On Wednesday, shares of Tiffany & Co. plunged 12 per cent after reporting weaker-than-expected sales in its third quarter. CEO Alessandro Bogliolo said that Chinese tourists have failed to show up, and open wallets up, with the same vigor that they had in the past.

Last month, the owner of Louis Vuitton noted the same phenomenon. Shares in that company were hit hard as well.

But Tiffany is considered a bellwether in the luxury sector and a number of big names, such as Ralph Lauren and Movado sold off Wednesday on concerns that things could get worse.

Tiffany's third-quarter revenue rose four per cent to just above $1 billion US, yet industry analysts were anticipating a bigger boost. Part of the reason for the surprise was fewer tourists, particularly Chinese tourists, at stores in places like New York and Hong Kong.

"What we see is that Chinese tourists are traveling less," said Bogliolo in a phone interview Wednesday.

Tiffany's business in mainland China remains strong, he said.

Weakening Chinese economy

Bogliolo speculated that the deteriorating value of China's currency is to blame.

The yuan, also known as the renminbi, or "people's money," sank to a 10-year low against the dollar at the end of October. It strengthened slightly this month, leading many to believe that Beijing has stepped in to stop its slide.

But others see broader issues at play, including a simmering trade war and the potential for a slowing global economy that is squeezing even the wealthy in China.

There are major strains in our political relationship with the Chinese government. It doesn't put them in the mood to come to the U.S. to spend their hard earned dollars. -  Robert Burke, luxury retail consultant

"There are major strains in our political relationship with the Chinese government," said Robert Burke, a luxury consultant in New York. "It doesn't put them in the mood to come to the U.S. to spend their hard earned dollars. They do have the option to buy in mainland China."

Developments at Tiffany put Burke on alert, and he said he's closely monitoring other luxury goods companies for a similar trend.

Chinese consumers fuel luxury industry

Tourists from China are now responsible for a substantial chunk of sales at luxury stores in Europe and the U.S.

Burke estimates that as much 30 per cent of luxury goods sales globally are made to tourists from China.

What may have exacerbated fears Wednesday is that prevailing wisdom has held that consumer spending from China in the high-end luxury shops of the West would not only continue, but that it would grow stronger.

In a study published this month, the Bain consultancy said that Chinese consumers will fuel nearly half of global high-end sales by 2025.

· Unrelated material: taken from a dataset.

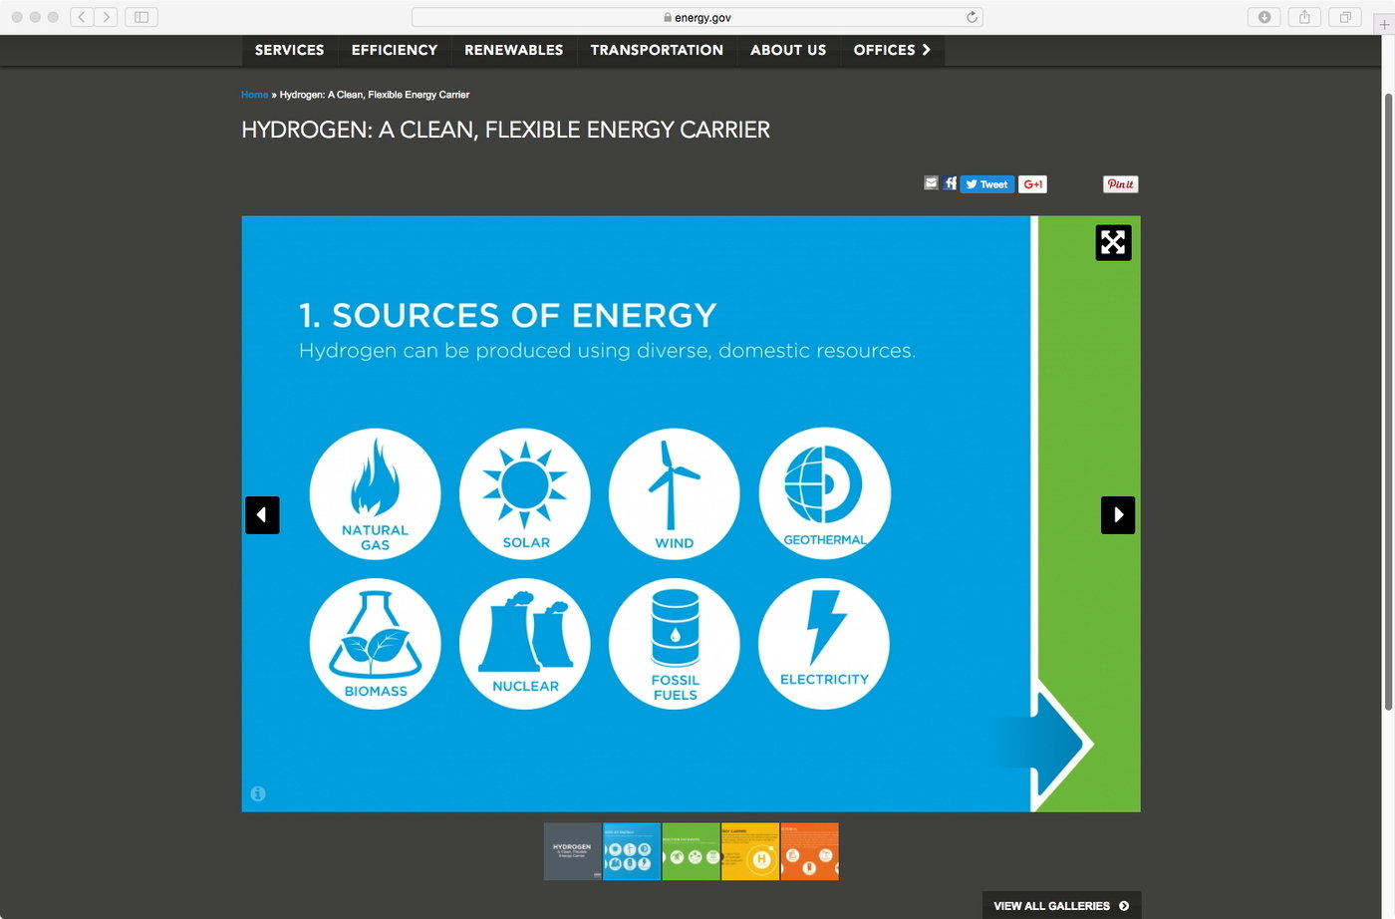Expand the infographic to fullscreen
The height and width of the screenshot is (919, 1395).
[1113, 241]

Chinese shoppers will account for 46 per cent of global luxury sales of an estimated $412 billion US in just six years, Bain said in the study, which was prepared for Italy's Altagamma association of high-end producers.

Even before the Trump administration ratcheted up the intensity of its trade dialogue with Beijing, there were signs that economic growth in China was slowing.

Chinese economic growth declined to a post-global crisis low of 6.5 per cent in the quarter than ended in September. A trade fight with the Trump administration is pressuring communist leaders to energize economic activity that has weakened since Beijing clamped down on bank lending last year as it tries to rein in surging debt.

The logo for Tiffany & Co. appears above a post on the floor of the New York Stock Exchange, Wednesday. Shares plunged after news of soft third-quarter earnings. (Richard Drew/Associated Press)

It's too early to tell if the spate of weaker-than-expected sales for luxury merchants will continue, or if it's a bump in the road.

There were some other signs of weakness at Tiffany, like comparable-store sales, which are watched closely by industry analysts.

Tiffany's quarterly profit of $94.9 million US, or 77 cents per share, was actually a penny better than expected, according to analysts surveyed by Zacks Investment Research.

But the company stuck to its previously issued full-year earnings guidance of between $4.65 US and $4.80 US per share, which led some to suspect that shifting geopolitical agreements or a slowing global economy may soon become a bigger threat.